What do you do when you're a presidential candidate like Newt Gingrich who lugs so much baggage that your baggage has baggage? That's easy. You reach up your sleeve and -- play the umbrage card. You fume and fuss with outrage over the question and hope no one demands an answer.
Campaigns bring out the best and worst in candidates. Gingrich at his best is an excellent debater. He thinks on his feet, dazzles with obscure historical fact nuggets and skillfully connects with friendly crowds. At his worst, he's a demagogue, a bully and serial exaggerator, especially when sticky questions put his back up against a wall.
For those avenues to his victory in South Carolina's pivotal Republican primary, Gingrich can thank the mainstream media that he loves to bash. They provided two convenient punching bags: CNN's John King and Fox News' Juan Williams.
Moderator King opened a debate in North Charleston by offering Gingrich a chance to respond to claims by his second wife that he asked for an "open marriage" before they split. Gingrich responded by ripping into King and "the destructive, vicious, negative nature of much of the news media that makes it harder to govern this country, harder to attract decent people to run for public office." As the crowd roared its approval of Gingrich, a visibly shaken King tried to defend his question. But amid boos from the crowd and angry scolds from the "decent" Gingrich, it was useless.
Funny but I don't recall Gingrich complaining about "negative" news media when ABC's Brian Ross, the reporter who interviewed his ex-wife, broke the Rev. Jeremiah Wright Jr. story four years ago. Nor do I recall his complaining about attracting "decent people" to run for office as he pushed for President Bill Clinton's impeachment during the Monica Lewinsky scandal.
But that's the joy of the umbrage card. If the facts are against you, attack the media. Show enough outrage and nobody calls you on your hypocrisy.
Such was the case a few nights earlier in a Myrtle Beach, S.C., debate, when Juan Williams challenged Gingrich's well-known comments that poor kids should be employed as school janitors, that Obama was a "food stamp president" and that black Americans "should demand paychecks instead of food stamps." Were such statements not "at a minimum insulting?" Williams asked.

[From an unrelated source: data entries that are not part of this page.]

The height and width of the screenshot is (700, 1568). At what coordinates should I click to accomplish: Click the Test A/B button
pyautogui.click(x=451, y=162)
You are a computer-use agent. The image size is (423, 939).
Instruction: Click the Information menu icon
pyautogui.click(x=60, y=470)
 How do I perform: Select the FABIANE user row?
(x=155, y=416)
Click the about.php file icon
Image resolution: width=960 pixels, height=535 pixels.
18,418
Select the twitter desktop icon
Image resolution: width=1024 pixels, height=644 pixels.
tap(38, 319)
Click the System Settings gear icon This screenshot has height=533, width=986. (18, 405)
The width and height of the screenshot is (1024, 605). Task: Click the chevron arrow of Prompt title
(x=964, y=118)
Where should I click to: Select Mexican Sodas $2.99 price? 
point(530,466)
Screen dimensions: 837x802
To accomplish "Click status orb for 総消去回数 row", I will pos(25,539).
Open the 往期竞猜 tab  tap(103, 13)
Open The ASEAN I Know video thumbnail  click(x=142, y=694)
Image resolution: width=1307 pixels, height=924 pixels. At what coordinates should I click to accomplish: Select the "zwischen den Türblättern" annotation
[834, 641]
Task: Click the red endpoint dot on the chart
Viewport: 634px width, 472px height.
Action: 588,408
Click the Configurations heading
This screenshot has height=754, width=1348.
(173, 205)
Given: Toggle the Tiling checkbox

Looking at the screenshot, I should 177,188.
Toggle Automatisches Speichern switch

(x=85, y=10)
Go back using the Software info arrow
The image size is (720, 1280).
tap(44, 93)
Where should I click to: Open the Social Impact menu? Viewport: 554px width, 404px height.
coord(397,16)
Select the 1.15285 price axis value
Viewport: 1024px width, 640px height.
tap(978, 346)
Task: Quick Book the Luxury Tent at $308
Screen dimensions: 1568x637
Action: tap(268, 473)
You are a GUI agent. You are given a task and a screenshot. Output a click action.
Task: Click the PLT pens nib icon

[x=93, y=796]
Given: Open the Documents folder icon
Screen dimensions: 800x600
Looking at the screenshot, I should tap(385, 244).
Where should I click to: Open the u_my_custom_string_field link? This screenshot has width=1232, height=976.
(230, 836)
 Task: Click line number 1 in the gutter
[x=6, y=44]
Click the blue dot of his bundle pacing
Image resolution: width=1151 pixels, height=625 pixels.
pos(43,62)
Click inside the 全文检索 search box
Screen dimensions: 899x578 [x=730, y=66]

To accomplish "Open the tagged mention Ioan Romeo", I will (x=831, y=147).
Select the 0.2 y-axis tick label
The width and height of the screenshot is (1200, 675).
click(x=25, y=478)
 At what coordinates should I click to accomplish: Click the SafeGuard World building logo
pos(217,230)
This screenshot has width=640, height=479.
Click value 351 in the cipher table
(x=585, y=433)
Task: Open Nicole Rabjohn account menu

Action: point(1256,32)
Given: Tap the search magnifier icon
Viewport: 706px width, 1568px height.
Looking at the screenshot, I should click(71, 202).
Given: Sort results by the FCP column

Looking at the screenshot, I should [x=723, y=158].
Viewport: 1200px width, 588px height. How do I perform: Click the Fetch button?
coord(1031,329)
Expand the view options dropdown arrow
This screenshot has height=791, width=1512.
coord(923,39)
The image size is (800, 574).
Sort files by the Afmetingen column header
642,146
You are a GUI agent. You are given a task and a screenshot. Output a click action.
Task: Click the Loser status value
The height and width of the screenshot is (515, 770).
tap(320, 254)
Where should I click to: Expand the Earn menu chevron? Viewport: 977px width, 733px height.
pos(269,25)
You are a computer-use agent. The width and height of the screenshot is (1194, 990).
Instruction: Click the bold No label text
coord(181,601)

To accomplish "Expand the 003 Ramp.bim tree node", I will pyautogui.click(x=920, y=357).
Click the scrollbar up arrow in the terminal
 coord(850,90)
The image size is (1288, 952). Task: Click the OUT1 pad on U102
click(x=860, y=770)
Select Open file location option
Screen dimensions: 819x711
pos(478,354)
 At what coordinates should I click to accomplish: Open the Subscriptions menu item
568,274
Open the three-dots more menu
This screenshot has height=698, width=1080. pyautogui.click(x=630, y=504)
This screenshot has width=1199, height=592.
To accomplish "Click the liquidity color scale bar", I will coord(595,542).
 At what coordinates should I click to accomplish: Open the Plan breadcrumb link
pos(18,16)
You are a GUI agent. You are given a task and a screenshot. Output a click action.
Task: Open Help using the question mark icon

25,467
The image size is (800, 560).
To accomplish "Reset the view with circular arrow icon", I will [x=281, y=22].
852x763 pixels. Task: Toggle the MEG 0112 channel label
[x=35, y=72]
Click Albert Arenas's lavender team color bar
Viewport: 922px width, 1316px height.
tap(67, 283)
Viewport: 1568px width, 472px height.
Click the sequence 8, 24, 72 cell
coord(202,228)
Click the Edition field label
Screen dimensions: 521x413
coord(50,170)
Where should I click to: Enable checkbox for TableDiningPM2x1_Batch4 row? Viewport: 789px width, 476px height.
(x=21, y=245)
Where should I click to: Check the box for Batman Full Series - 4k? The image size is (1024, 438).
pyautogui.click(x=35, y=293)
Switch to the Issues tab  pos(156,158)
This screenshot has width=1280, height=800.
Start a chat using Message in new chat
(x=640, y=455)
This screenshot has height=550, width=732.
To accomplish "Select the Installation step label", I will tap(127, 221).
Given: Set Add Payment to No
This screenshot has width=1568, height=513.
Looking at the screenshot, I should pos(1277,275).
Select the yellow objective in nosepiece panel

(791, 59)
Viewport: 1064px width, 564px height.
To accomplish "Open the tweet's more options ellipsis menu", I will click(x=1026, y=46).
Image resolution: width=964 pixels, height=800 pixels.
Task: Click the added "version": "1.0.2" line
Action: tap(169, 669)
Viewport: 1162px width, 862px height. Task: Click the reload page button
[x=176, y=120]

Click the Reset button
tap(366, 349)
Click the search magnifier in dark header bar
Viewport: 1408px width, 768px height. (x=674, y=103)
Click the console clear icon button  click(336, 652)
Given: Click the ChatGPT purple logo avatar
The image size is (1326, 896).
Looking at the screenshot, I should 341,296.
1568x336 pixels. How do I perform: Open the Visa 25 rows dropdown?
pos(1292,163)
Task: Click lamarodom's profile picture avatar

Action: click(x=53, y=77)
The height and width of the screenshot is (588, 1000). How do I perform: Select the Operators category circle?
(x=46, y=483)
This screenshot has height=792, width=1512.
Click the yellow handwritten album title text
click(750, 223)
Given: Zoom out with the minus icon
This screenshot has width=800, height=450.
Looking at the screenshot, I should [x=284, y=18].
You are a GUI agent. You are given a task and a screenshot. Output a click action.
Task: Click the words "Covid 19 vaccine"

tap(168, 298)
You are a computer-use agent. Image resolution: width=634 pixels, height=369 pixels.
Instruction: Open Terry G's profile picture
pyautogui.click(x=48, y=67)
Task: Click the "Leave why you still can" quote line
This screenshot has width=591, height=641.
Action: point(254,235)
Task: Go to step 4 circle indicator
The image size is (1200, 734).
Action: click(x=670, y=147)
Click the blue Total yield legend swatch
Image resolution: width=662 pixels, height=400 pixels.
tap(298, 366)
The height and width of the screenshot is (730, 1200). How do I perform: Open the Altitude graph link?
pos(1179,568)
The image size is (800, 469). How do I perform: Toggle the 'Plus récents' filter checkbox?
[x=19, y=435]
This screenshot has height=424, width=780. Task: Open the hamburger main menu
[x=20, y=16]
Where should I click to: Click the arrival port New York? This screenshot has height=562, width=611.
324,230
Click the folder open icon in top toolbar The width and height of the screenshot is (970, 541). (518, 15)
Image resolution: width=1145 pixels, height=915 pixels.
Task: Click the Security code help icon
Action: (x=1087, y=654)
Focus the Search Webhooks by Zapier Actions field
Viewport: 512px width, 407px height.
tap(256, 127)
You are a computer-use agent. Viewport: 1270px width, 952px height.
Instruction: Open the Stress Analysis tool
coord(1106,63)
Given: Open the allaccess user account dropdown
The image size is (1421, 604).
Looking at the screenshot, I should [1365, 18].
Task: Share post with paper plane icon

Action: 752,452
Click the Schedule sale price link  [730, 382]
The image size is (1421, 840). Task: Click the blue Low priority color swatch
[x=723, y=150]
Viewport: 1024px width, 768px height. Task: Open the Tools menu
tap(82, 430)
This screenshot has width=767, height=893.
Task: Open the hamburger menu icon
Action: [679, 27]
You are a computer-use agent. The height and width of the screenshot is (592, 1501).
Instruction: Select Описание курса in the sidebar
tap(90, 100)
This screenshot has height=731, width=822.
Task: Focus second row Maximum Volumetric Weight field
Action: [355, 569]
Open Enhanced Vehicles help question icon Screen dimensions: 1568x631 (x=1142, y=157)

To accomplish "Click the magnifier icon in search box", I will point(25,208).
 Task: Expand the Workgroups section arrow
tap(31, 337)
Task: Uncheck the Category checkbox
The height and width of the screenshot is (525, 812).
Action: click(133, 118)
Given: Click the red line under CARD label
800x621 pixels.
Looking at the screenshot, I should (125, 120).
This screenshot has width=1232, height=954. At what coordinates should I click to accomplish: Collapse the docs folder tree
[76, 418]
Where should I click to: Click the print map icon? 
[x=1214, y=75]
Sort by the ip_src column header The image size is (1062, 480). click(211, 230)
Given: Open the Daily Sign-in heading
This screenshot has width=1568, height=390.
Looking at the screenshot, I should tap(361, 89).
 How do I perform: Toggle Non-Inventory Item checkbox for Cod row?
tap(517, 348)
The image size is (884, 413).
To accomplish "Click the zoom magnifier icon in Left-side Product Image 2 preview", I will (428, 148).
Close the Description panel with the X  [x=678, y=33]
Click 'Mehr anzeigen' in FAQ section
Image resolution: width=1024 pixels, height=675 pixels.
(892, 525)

Gingrich said no, bringing cheers and applause from the audience for his often-repeated claim that "more people have been put on food stamps under Barack Obama than any other president in history." That exchange brought a standing ovation from the crowd and congratulations from at least one woman at a later South Carolina campaign stop "for putting Mr. Juan Williams in his place."
Yet Gingrich's food stamp claim is misleading on several counts. For one, food stamp recipients increased during seven of President George W. Bush's eight years, according to the U.S. Department of Agriculture. The growth came largely because of policy changes that encouraged more participation by eligible Americans. But Gingrich is not about to let details get in the way of a chance to sound offended.
During a South Carolina town hall meeting, a man said he wanted Gingrich to "bloody Obama's nose." Gingrich responded, "I don't want to bloody his nose, I want to knock him out." Yes, the man knows his audience.
And that's Mitt Romney's big challenge. The former Massachusetts governor has improved his debate skills, but shows visible discomfort at the attack-dog style at which Gingrich excels. Considering the Grand Old Party's need to win moderate swing voters in November, Romney has to sell a difficult message: Gingrich might be a fun date for now, but they really don't want to marry him.